___ Text shown

AW: Benchmarks for GTX 690's and 590's

From: Norman Geist (
Date: Wed Nov 28 2012 - 10:04:50 CST

Of which clock rate, which architecture, which memory bandwidth, which
interconnect, which configuration .?

This is one of the most annoying things in HPC, please don't compare in
"cores" as they can differ by hundreds of percent in a few generations. A
good example are the new sandy bridge xeon cpus which are twice as fast as
the earlier generation due two doubled floating point performance and
heavily increased memory bandwidth.


For what reason you need this comparison?


To easy get such a comparison, you would need a cpu cluster and just
benchmark. But this would only compare this particular cpu architecture and
configuration. Whereas to really say a thing, you would need to get these
results into absolute values like flop/s to compare to any hardware. This
requires to determine what part of the theoretical performance of the GPUs
and CPUs you can really use in which case with namd. This requires a model
to describe software<->hardware dependencies and the losses due bottlenecks
like memory bandwidth and network. Now you would be able to determine the
real used flop/s on a CPU cluster. But you still can't compare to the GPUs
as you have to describe the losses there, too. So extend the model by
metrics for PCIE. If done that also, you are finally able to compare the
power of gpus to any cpu out there as you can approximate what hardware
configuration will be able to use what part of its theoretical performance.
It's a lot of work, I've done it already and it took some time.


Norman Geist.


Von: [] Im Auftrag
von Dr. Eddie
Gesendet: Mittwoch, 28. November 2012 16:12
An: Aron Broom
Betreff: Re: namd-l: Benchmarks for GTX 690's and 590's


Anyone have a guess as to how many processors (cores) would be needed to get
around 0.0768112 days/ns with cpu's alone using 20 000 particles?




On Sun, Nov 25, 2012 at 8:11 PM, Dr. Eddie <> wrote:

I think it is the gpu's. The cpu's are the same clock speed. The number of
cuda cores is triple that of the 580 class in the 600 series. So the
scaling seems to be almost linear with the number of cuda-cores.

______
___ Information supplied

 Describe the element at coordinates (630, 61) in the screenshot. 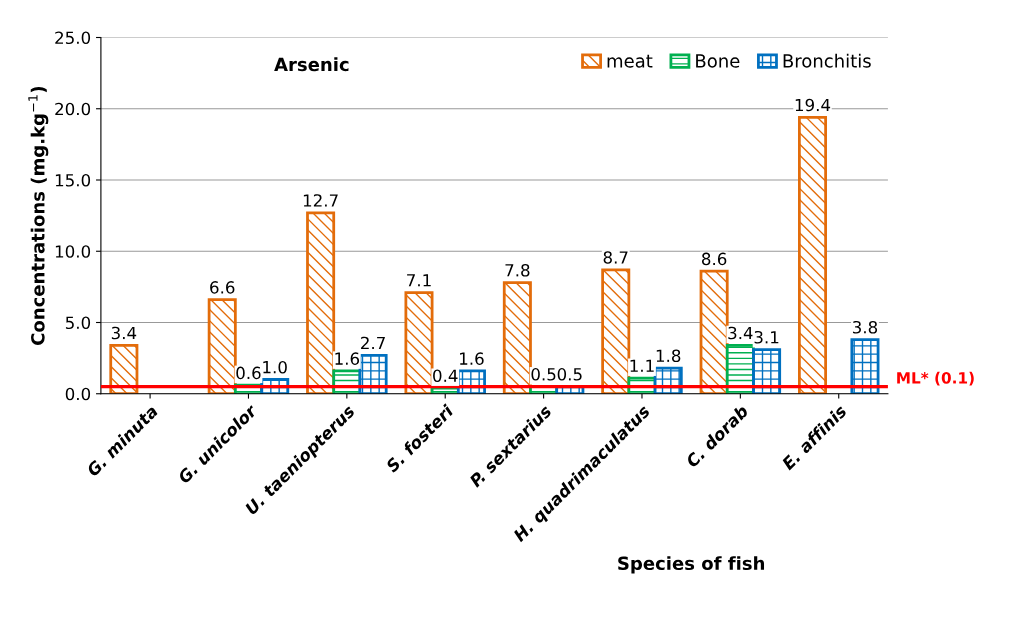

______

* [Things to do]:
A: In the GPU benchmark thread, what two reasons make the new Sandy Bridge Xeon CPUs twice as fast as the earlier generation?
B: Carry the GPU benchmark thread forward, starting after its final sentence.

* [Answer set]:
A: Doubled floating-point performance and heavily increased memory bandwidth.

B:
On Sun, Nov 25, 2012 at 1:25 PM, Aron Broom <> wrote:

neat, that seems like a fair speedup!

Do you think most of that is a result of the GPUs, or are there also big
differences in the CPUs? I know NAMD 2.9 gave some minor boosts to GPU
performance also, but certainly nothing on the order that you're seeing



On Sun, Nov 25, 2012 at 12:41 PM, Dr. Eddie <> wrote:

Hi all,

I you are interested I have some benchmarks of namd 2.9 on nvidia gtx 690's
and 590's:


The gtx 690's are two video cards per node (thus 4 gpu's per node) on a dual
16-core AMD processor board (thus 32 cores). for 19777 particles I get:


Info: Benchmark time: 20 CPUs 0.00808809 s/step 0.0936121 days/ns 223.324 MB


16 cpu's

Info: Benchmark time: 16 CPUs 0.00663649 s/step 0.0768112 days/ns 206.988 MB


This compares with namd 2.8 on a dual 12-core system with a gtx 590:

Info: Benchmark time: 12 CPUs 0.0314254 s/step 0.363719 days/ns 17.9045 MB


This compares with namd 2.8 on a dual 12-core system with a gtx 590 and a
gtx 580 (3 gpu's):

Info: Benchmark time: 12 CPUs 0.0216837 s/step 0.250969 days/ns 17.9739 MB


It seems after 3 gpu's, 4 cpu's per gpu seems to be optimum.

I had tested namd 2.8 with other cpu numbers and 12 always was best. I don't
know if it is something about exceeding the number of cores on a physical
processor or something else.


Hope this helps!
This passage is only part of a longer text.